The flaws that the article identifies aren't crazy, but there is a lot that's weird about the piece -- perhaps most notably that he would pick out a designer famously mocked for illogical puzzles (in an article to which he links!) as one of the "few [wo] can make a good adventure game." Also, the walkthroughs for
TeenAgent suggests that his design was not unlike what he's criticizing, down to one puzzle in which you glue together two pieces of wood for use in water, which is almost exactly the specific (lame sounding) puzzle he criticizes in Mobius. (Interestingly, the same seems to be true of level design. For example, he
criticizes the narrow-path-to-striking-vista trope in FPS games, but then the gameplay trailer for his game starts with
exactly that!)
(I also wonder whether he was being mean-spirited in picking out a screenshot in which Dave misspelled "memento" as an example of the writing in Blackwell.)

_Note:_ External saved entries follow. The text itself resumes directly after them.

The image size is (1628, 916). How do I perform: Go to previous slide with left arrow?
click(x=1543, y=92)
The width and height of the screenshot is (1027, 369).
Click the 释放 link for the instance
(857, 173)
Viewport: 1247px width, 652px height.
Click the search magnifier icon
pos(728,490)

What I disagree with is his contention that the core mechanics of adventure games are not fun. His seven deadly sins are largely absent from the best adventure games (Monkey Island 2, Loom, QFG, a few others), or present only occasionally. Several examples of what he describes as inherently lame core features either aren't core features or aren't inherently lame:
* "Inventory management" is bizarre. I can't think of any adventure game inventory I managed; some of the very old games had maybe a couple dozen items to track, but they were all easy to see at a glance and -- setting aside text adventures -- I don't think you ever had to manage encumbrance or anything like that).

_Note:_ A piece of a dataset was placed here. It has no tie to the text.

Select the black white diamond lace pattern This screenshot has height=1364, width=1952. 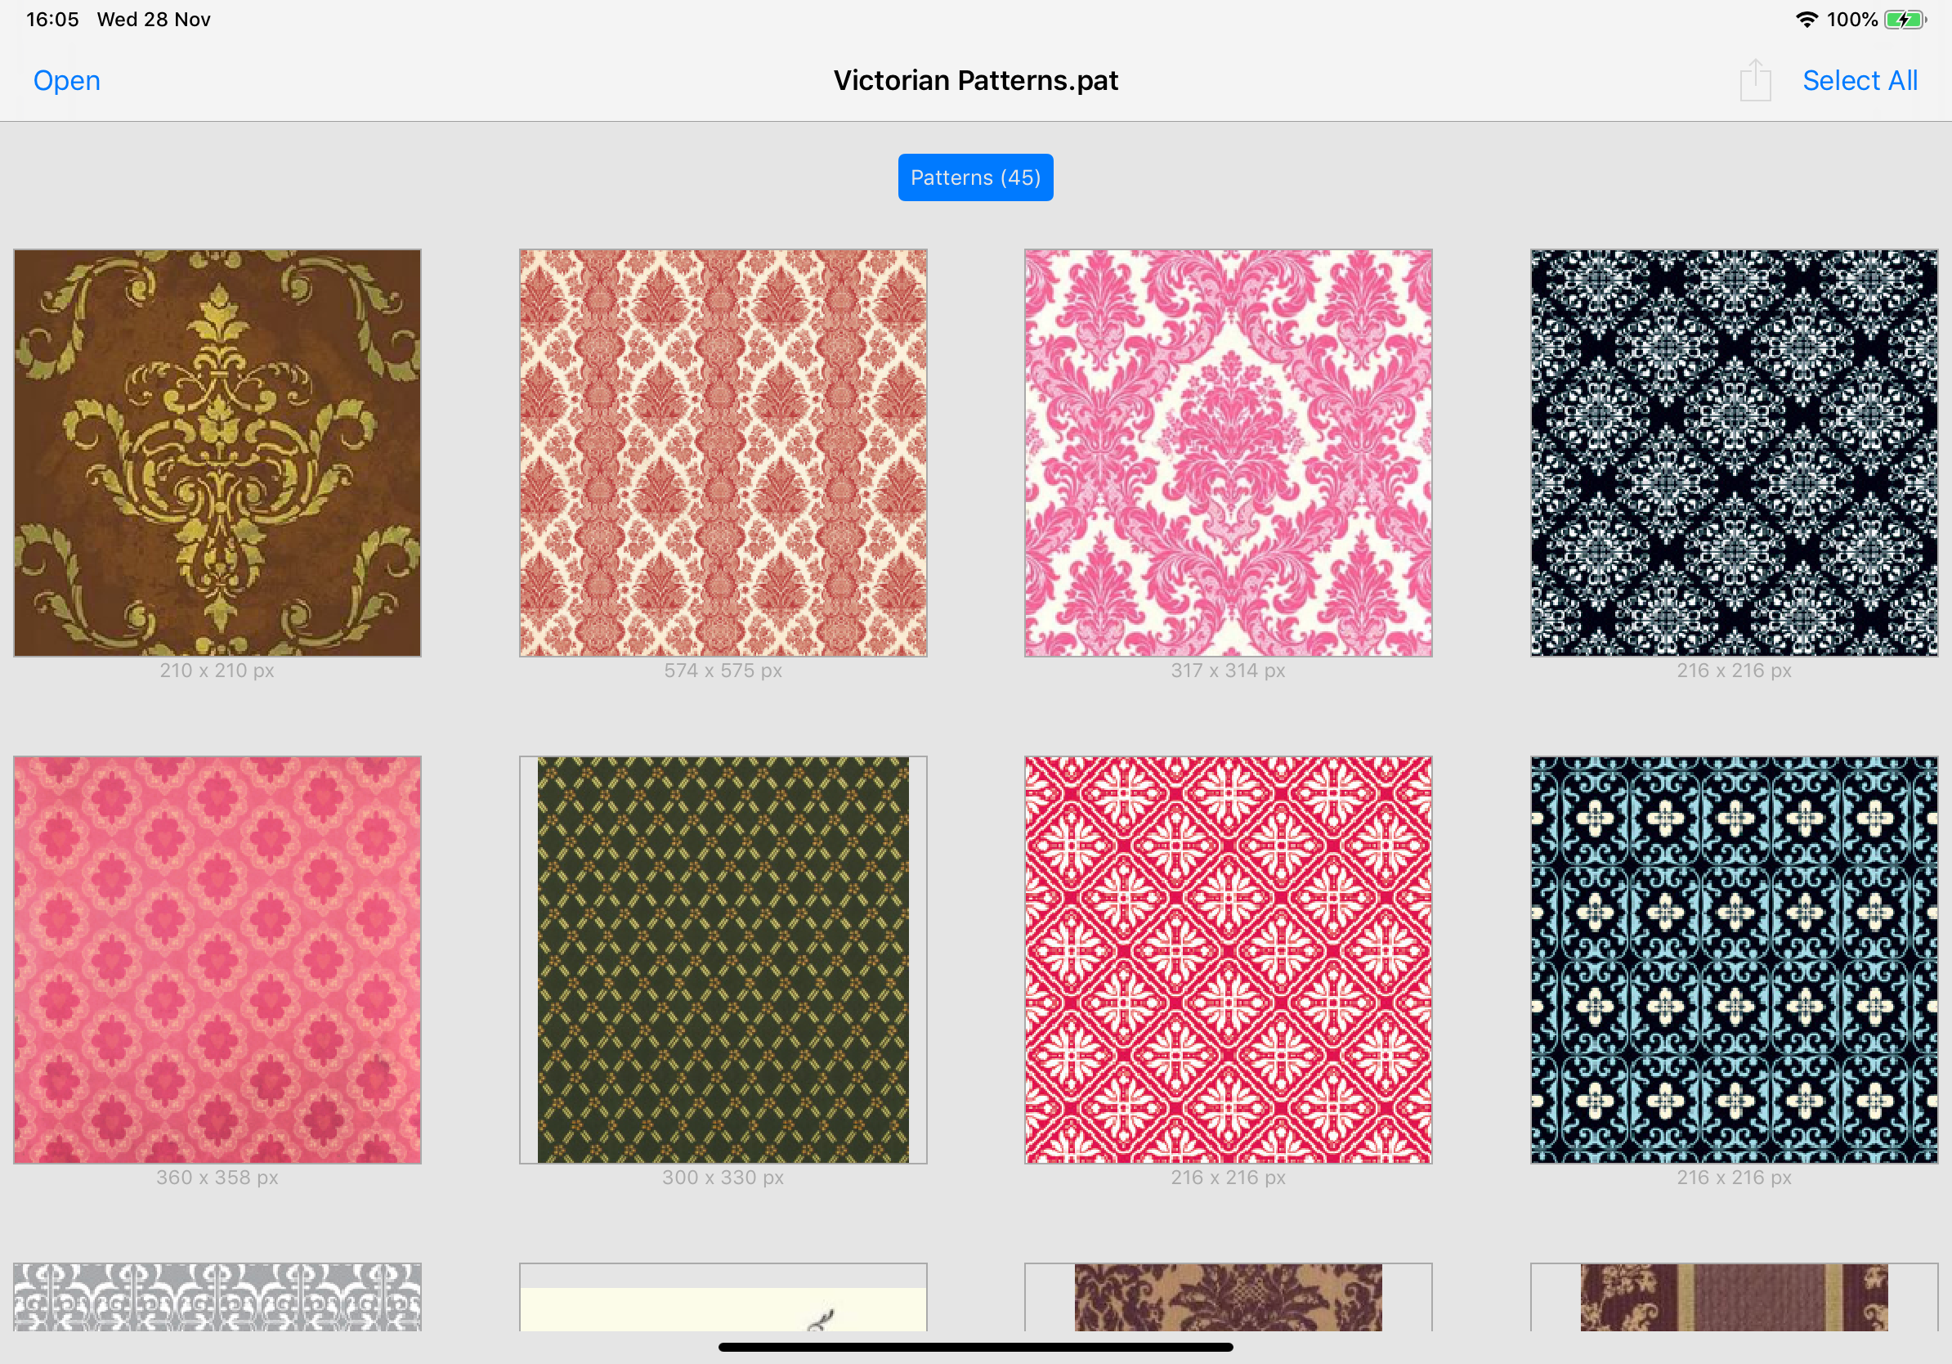pos(1734,452)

* "Dialogue repetition" seems off too. I don't remember repeating dialogue, though of course "dialogue
exhaustion" was (and is) a problem in any game with consequence-free dialogue trees.

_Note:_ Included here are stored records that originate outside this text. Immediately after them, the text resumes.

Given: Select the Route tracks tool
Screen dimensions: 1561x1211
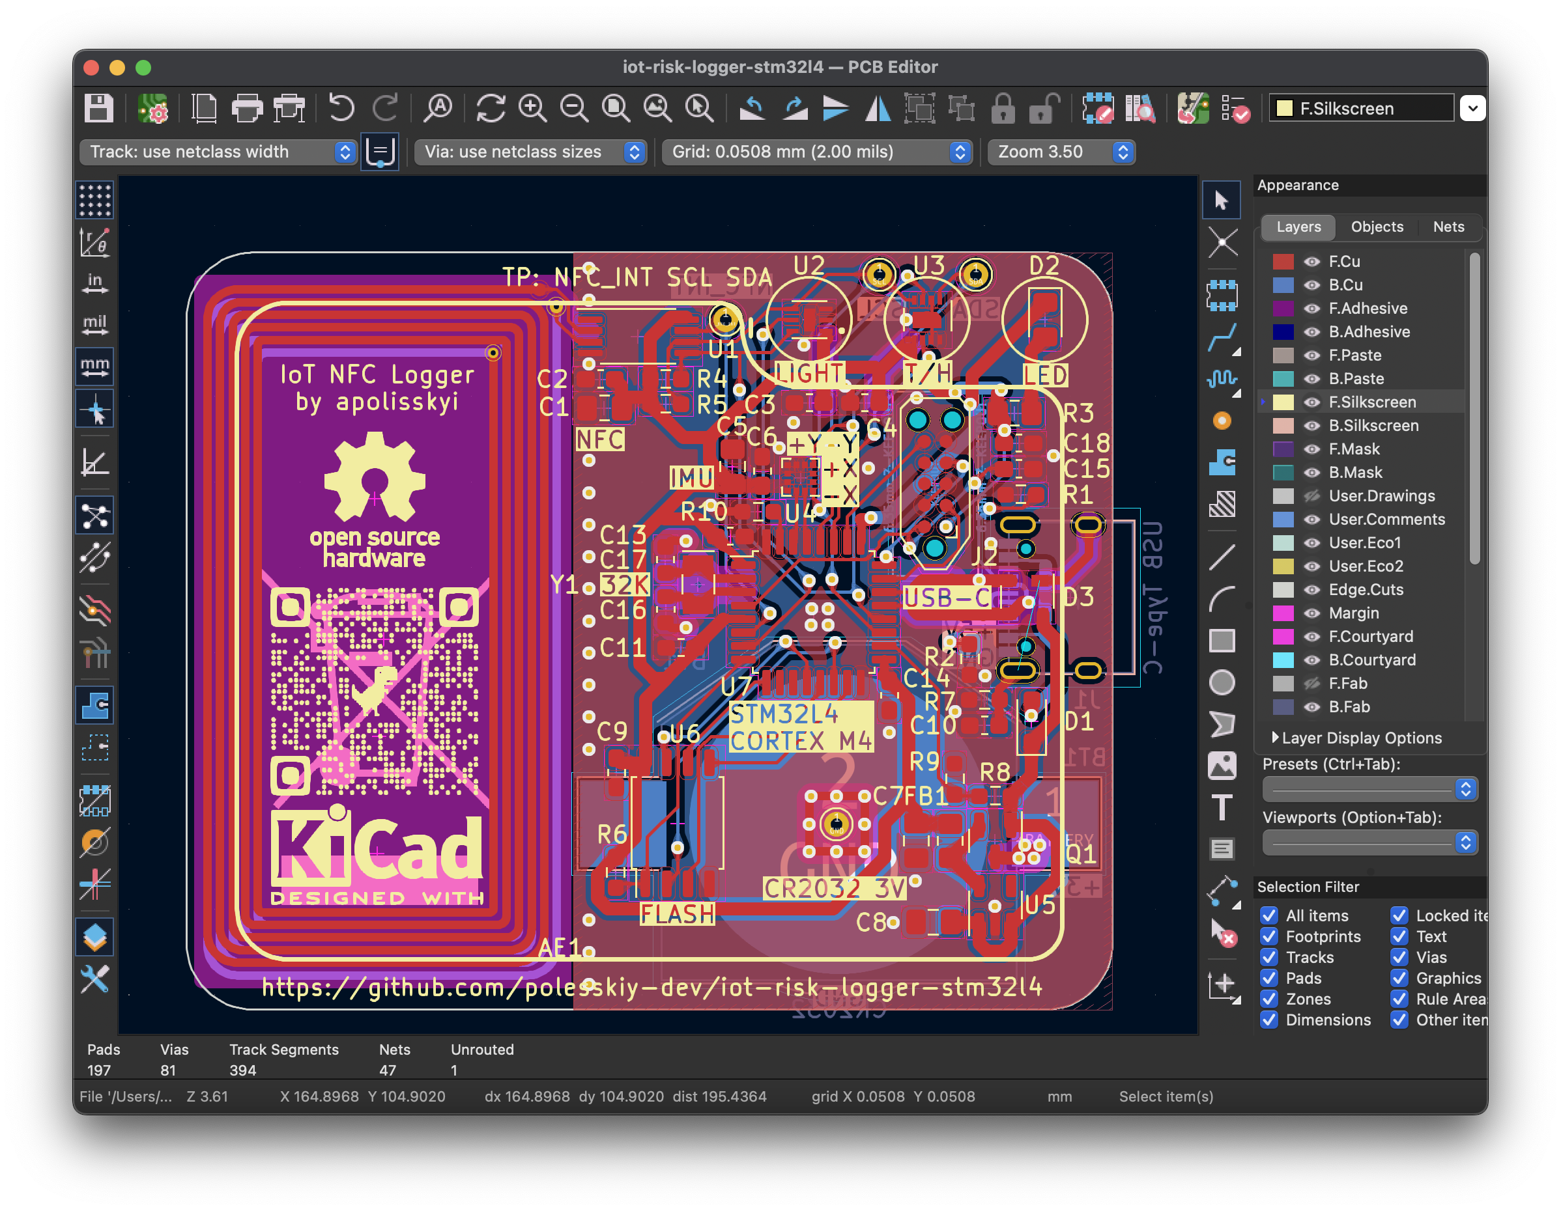Looking at the screenshot, I should 1221,336.
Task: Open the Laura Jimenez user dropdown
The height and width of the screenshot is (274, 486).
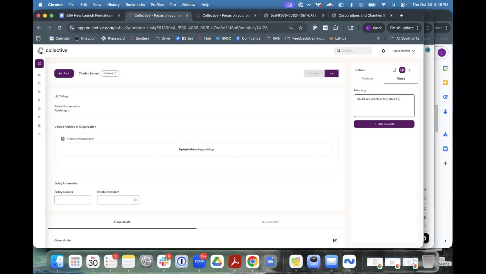Action: [404, 51]
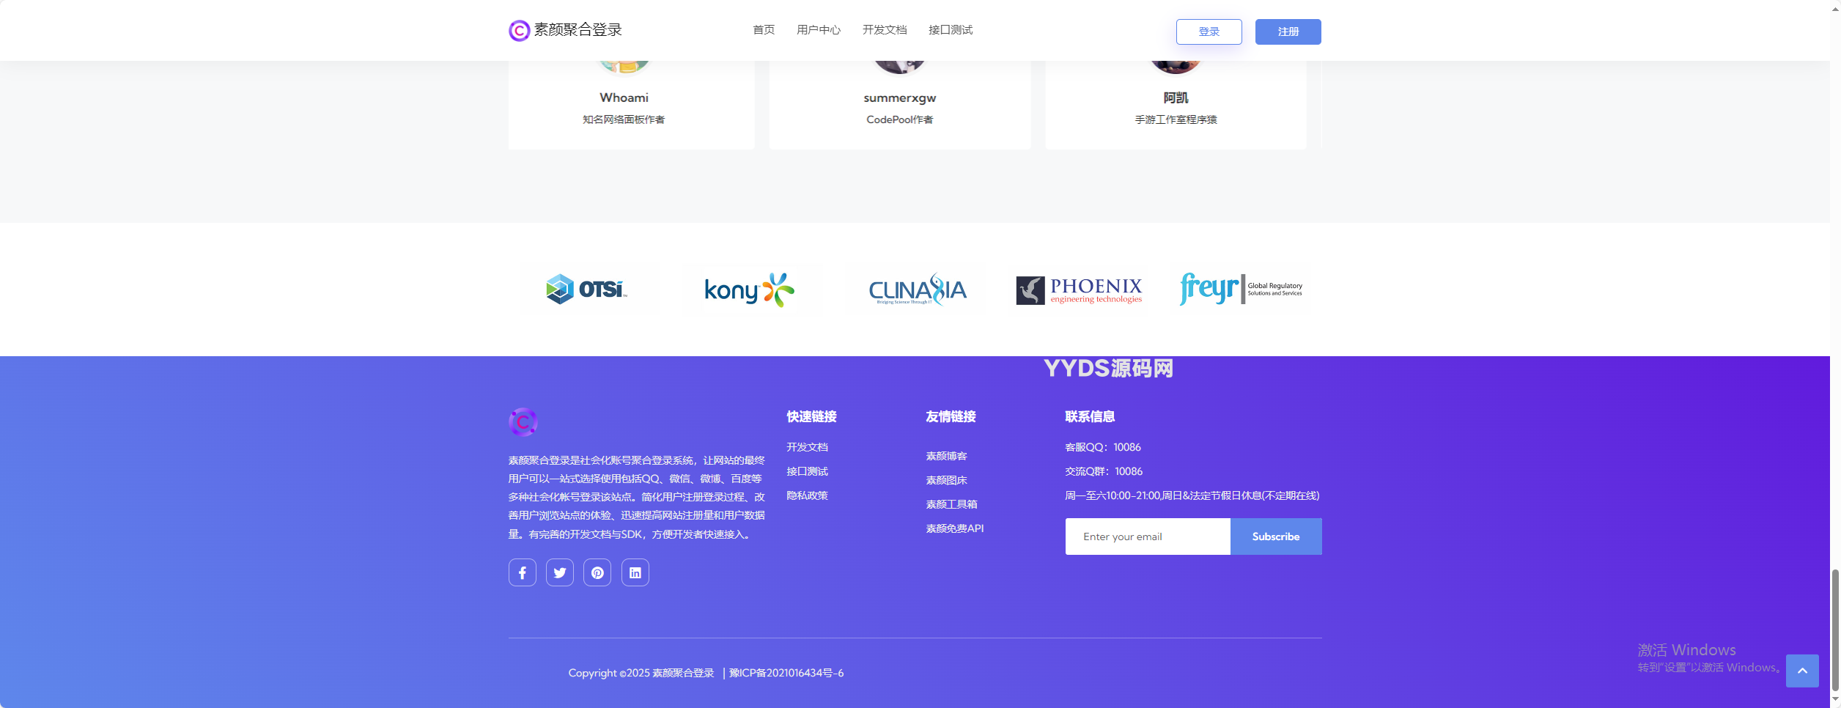Open the 素颜博客 friendly link
The image size is (1841, 708).
pyautogui.click(x=945, y=456)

* "Pixel hunting" has always been oversold. (Maybe I'm just touchy on this because of Primordia.) With a few exceptions, you weren't hunting "pixels," you were hunting
objects. And while hunting objects isn't my favorite thing in the world, it's not self-evidently "anything but fun." An entire genre of games is based
solely around that mechanic, as is a genre of books (Where's Waldo being the most famous).
(I tend to agree that "back tracking" and "option exhausting" are problems in adventure games.)
Really, the core pleasure of adventure games was the flash of understanding when you discovered how to solve a puzzle. Certainly this is best when the flash of understanding precedes the solution ("Oh,
I know how to get past this!"), but it actually works even when you arrive at the puzzle through brute force ("Oh, so
that's what I was missing!"). As long as the player didn't respond with, "I would never have gotten that, it's stupid," the puzzles worked. And for the most part, I would say that adventure game puzzles
did work, particularly in Lucas games but also in Sierra ones.
For what it's worth, I think a major cause of the genre's death was simply exploding costs. Adventure games are perhaps the least amenable to reused content. Unlike in an RPG (or an FPS or a platformer), where graphics, enemies, mechanics, etc. could be used over and over again, typically each element of an adventure game was once-off and handcrafted. The article is right that adventure games had developed a reputation for cutting edge graphics and sound, and when that standard keeps going and up and up, the cost of handcrafted content goes up too. At some point, in a genre that doesn't sell to as large a demographic, costs can get too high for the product to be sustainable. The AGS renaissance is based on a bunch of factors that push costs down: a fondness for low-res retro graphics; low-budget voice acting; and mostly volunteer developers working purely for back-end profits. Primordia "cost" almost nothing to make -- the only out of pocket expenses were a couple thousand bucks Dave spent on voice actors and marketing. Same for Heroine's Quest and, I suspect, for QFI. I know it's mostly true of Resonance. While Dave pays the artists who make his game rather than giving them back-end, they aren't paid market rates -- maybe now they are, but certainly they weren't prior to Epiphany.
So classic adventure games died because they cost too much for their niche market to bear; retro adventure games thrive because they cost much less to make; and modern adventure games thrive because they market to a different, much larger audience. (Typically by incorporating either action elements or an established IP, sometimes both.) I certainly don't begrudge those games their success, but it seems a little bit silly to assume that every game needs to be made in that model. In fact, bad developers trying to make the next Gone Home are unlikely to do much better than bad developers trying to make the next Monkey Island.
That said, I think The Haunting of Ethan Carter looks neat, and I'll probably pick it up. And I am a sucker for designers who post about their design thoughts, because I shamelessly copy their ideas!